_SOURCE MATERIAL_.

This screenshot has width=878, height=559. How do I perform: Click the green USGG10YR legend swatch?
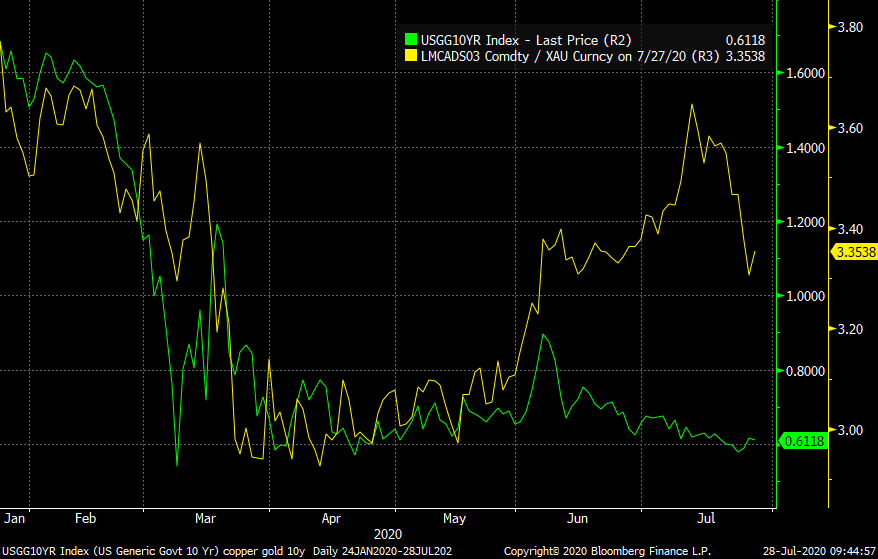[x=410, y=40]
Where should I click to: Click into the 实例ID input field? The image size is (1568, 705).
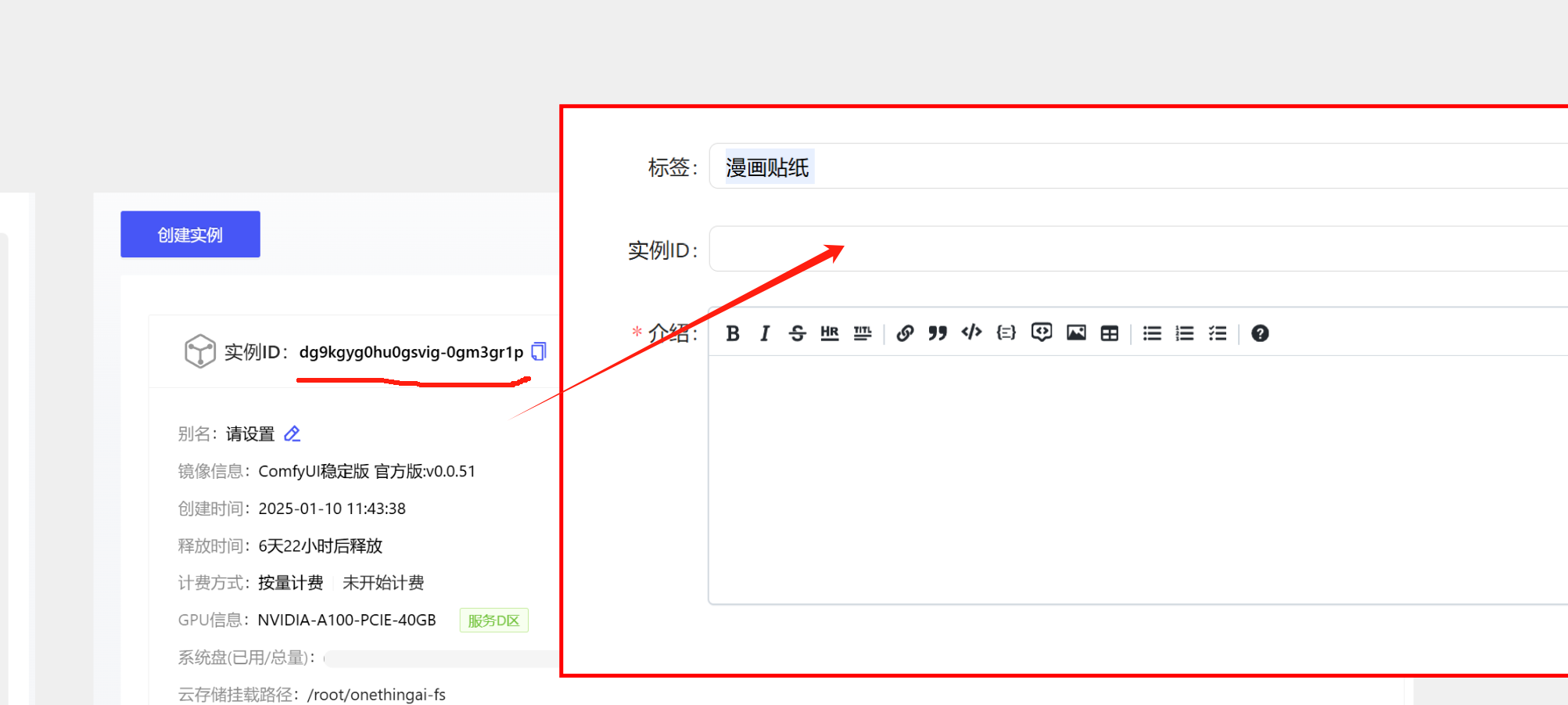click(1138, 249)
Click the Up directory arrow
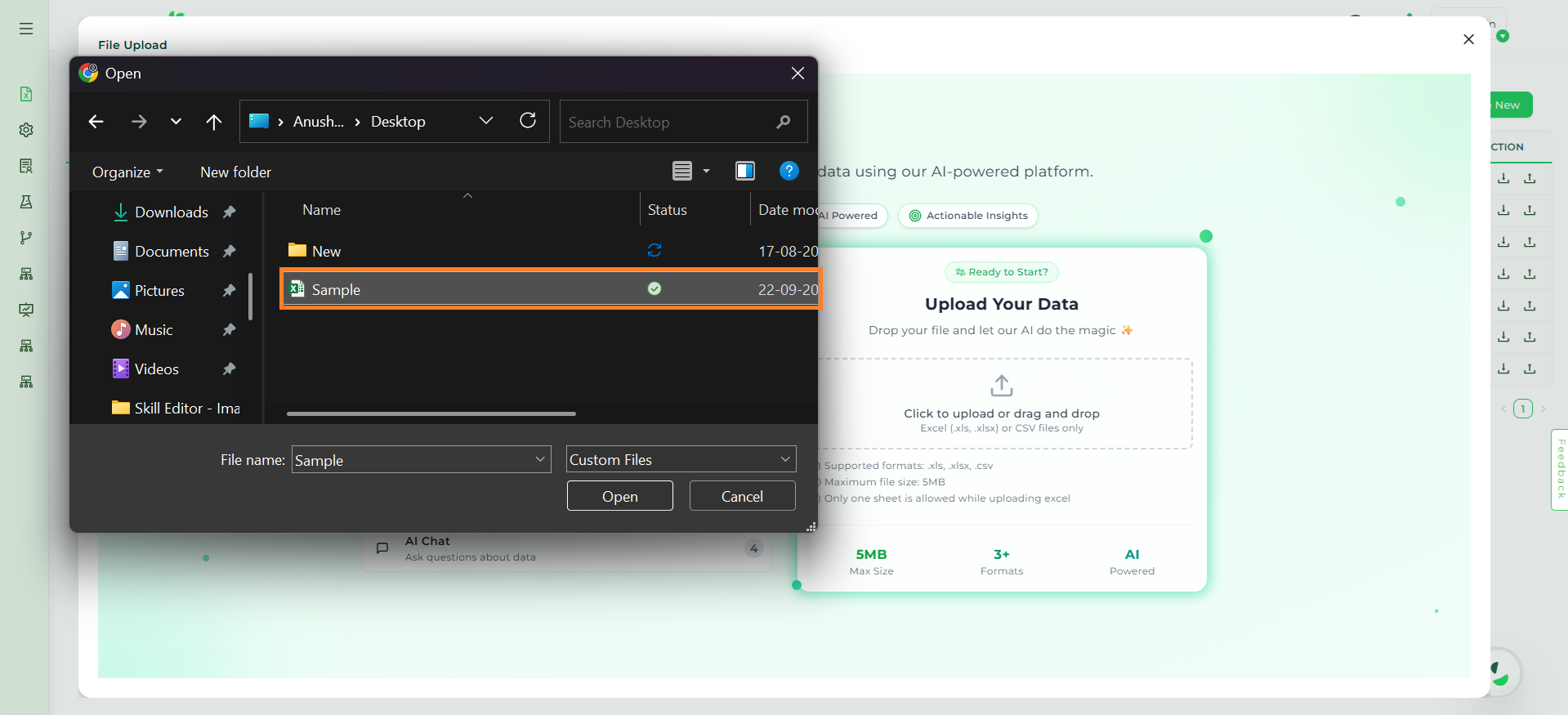This screenshot has width=1568, height=715. click(x=214, y=122)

_EXERCISE_. What you return must be the entries above, exactly as they appear, without any pictures.

_SOLUTION_.
This screenshot has width=878, height=559. How do I perform: Click the green USGG10YR legend swatch?
[x=410, y=40]
Where should I click to: Click into the 实例ID input field? The image size is (1568, 705).
click(1138, 249)
Click the Up directory arrow
This screenshot has width=1568, height=715. click(x=214, y=122)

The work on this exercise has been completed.